# What the exercise asks:
Please give back word for word the lines of the material below between the line containing "صفحه اصلی (727, 2290)" and the line containing "BỘ LỌC BA (87, 715)", inclusive.

# Records for the task:
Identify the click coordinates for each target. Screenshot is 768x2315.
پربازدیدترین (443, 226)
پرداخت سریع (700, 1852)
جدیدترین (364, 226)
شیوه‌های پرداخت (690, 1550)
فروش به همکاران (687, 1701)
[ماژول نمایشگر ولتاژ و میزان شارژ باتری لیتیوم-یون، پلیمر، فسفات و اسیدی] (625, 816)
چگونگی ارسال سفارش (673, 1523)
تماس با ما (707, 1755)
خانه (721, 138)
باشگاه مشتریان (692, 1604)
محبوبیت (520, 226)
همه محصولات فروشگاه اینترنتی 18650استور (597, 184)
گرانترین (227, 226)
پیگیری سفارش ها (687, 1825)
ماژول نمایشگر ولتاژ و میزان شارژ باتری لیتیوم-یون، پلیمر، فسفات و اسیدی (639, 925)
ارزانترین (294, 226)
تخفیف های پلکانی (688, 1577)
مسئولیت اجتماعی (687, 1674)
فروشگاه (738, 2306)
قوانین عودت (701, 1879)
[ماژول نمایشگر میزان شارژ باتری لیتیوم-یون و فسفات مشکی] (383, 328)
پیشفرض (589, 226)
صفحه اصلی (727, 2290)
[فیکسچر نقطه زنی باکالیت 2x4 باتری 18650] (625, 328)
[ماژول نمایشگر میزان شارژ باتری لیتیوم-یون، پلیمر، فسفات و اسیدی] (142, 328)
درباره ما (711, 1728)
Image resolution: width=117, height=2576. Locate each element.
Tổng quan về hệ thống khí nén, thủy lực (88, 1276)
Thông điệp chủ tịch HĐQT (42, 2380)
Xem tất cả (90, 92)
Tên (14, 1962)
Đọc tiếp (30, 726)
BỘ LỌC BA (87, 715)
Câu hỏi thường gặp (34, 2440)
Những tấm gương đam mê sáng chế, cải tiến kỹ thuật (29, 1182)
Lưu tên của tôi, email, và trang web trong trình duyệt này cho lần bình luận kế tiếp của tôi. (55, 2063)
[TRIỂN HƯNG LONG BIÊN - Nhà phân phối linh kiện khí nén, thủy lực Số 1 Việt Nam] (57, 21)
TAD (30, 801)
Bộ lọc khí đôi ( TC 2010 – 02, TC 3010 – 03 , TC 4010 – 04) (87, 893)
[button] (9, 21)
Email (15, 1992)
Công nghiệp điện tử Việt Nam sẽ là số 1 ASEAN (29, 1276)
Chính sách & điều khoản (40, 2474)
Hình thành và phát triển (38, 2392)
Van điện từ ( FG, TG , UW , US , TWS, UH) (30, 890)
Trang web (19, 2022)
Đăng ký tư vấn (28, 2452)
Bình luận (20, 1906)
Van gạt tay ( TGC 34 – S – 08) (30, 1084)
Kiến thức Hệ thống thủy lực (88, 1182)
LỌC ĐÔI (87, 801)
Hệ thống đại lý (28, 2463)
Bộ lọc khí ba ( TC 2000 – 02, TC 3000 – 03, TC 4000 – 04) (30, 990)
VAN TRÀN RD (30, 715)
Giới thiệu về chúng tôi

# Solution for this exercise:
صفحه اصلی (727, 2290)
[فیکسچر نقطه زنی باکالیت 2x4 باتری 18650] (625, 328)
[ماژول نمایشگر میزان شارژ باتری لیتیوم-یون، پلیمر، فسفات و اسیدی] (142, 328)
درباره ما (711, 1728)
Image resolution: width=117, height=2576. Locate each element.
Tổng quan về hệ thống khí nén, thủy lực (88, 1276)
Thông điệp chủ tịch HĐQT (42, 2380)
Xem tất cả (90, 92)
Tên (14, 1962)
Đọc tiếp (30, 726)
BỘ LỌC BA (87, 715)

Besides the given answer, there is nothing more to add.